Ketentuan Tugas 1 → Menurut teks tentang pemilihan armada Garuda, pihak mana yang diminta membuat data-data analisa tentang kelebihan pesawat Bombardier?
Ketentuan Tugas 2 → Ulangi tanpa perubahan bagian teks tentang pemilihan armada Garuda yang diawali kata-kata yang memuat "Emirsyah Satar bersama" dan diakhiri dengan "PT. Garuda Indonesia (Persero) Tbk.".

Blok Teks →
= = = = = = =

Tujuannya, memenangkan pesawat Bombardier dalam pemilihan armada di PT Garuda Indonesia (Persero) Tbk. 


Dasar menangkan pesawat Bombardier

Emirsyah Satar bersama Hadinoto Soedigno dan Agus Wahjudo bersepakat dengan Soetikno Soedarno dan Bernard Duc meminta pihak Bombardier membuat data-data analisa tentang kelebihan pesawat Bombardier CRJ-1 000 dibandingkan dengan Embraer E-190 berdasarkan perhitungan Net Present Value (NPV) dan Route Result pada kiteria economic sebagai dasar memenangkan pesawat Bombardier dalam pemilihan armada di PT. Garuda Indonesia (Persero) Tbk.

= = = = = = =

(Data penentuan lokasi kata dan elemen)
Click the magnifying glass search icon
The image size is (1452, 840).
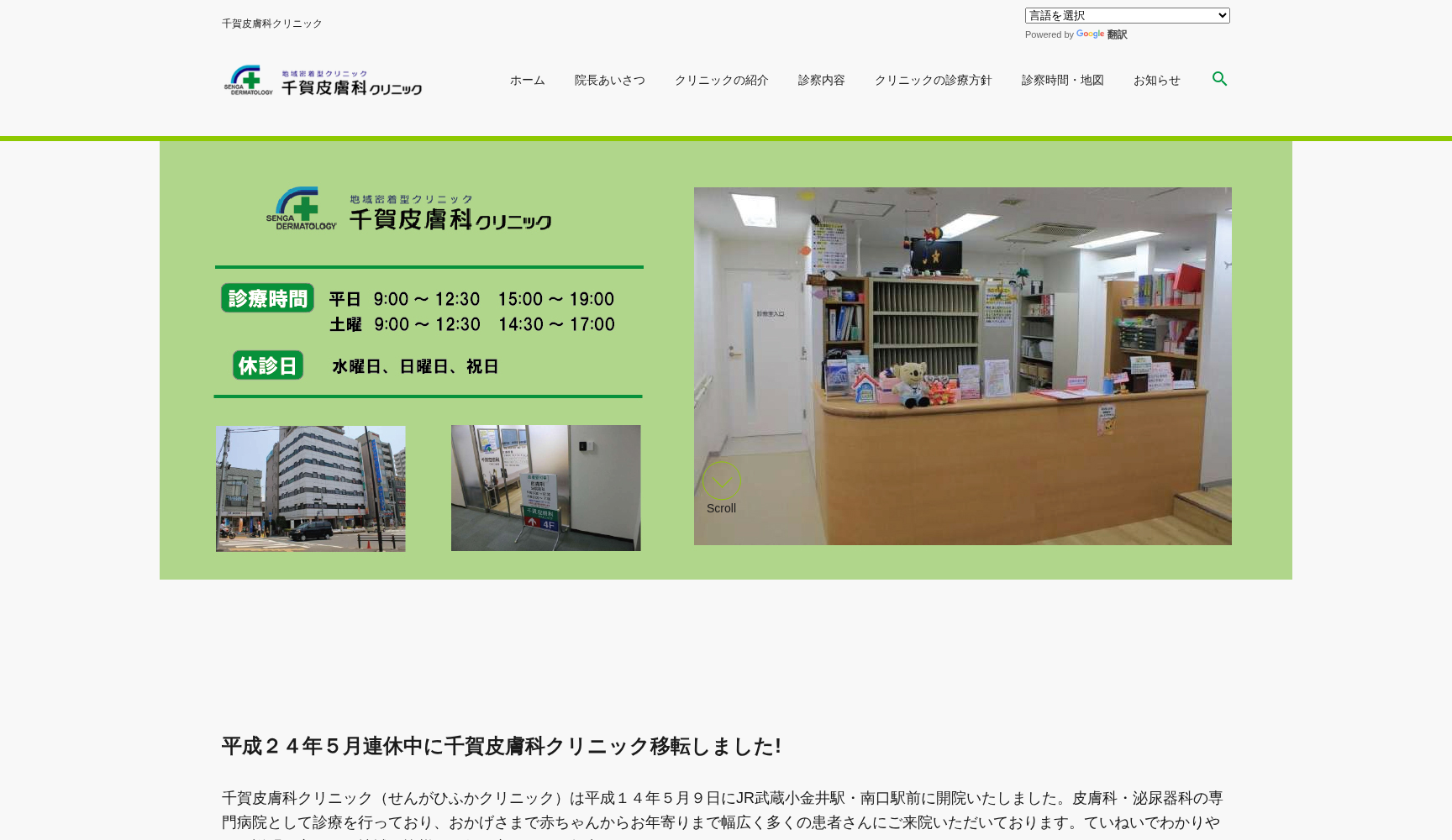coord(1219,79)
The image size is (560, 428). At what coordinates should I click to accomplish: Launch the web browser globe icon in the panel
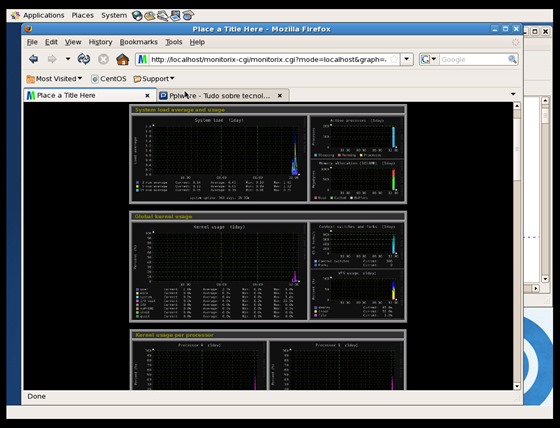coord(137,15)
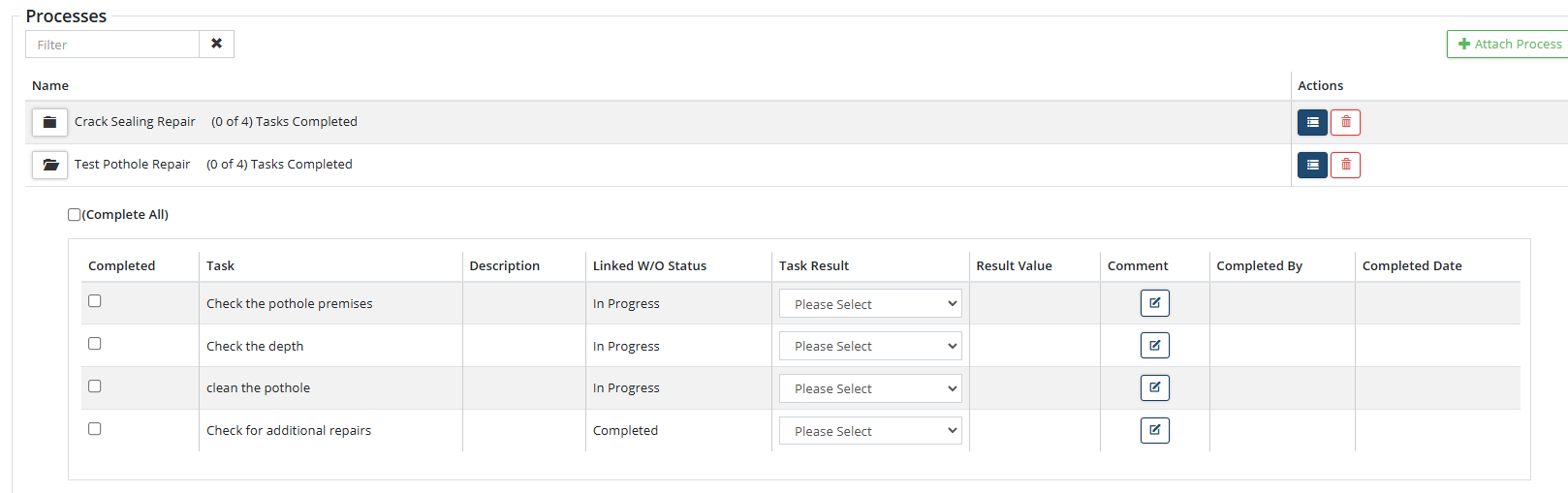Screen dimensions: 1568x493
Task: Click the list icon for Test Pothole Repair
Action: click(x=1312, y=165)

= = = = = = =

Tanggapan 1 → Pihak Bombardier.

Tanggapan 2 →
Emirsyah Satar bersama Hadinoto Soedigno dan Agus Wahjudo bersepakat dengan Soetikno Soedarno dan Bernard Duc meminta pihak Bombardier membuat data-data analisa tentang kelebihan pesawat Bombardier CRJ-1 000 dibandingkan dengan Embraer E-190 berdasarkan perhitungan Net Present Value (NPV) dan Route Result pada kiteria economic sebagai dasar memenangkan pesawat Bombardier dalam pemilihan armada di PT. Garuda Indonesia (Persero) Tbk.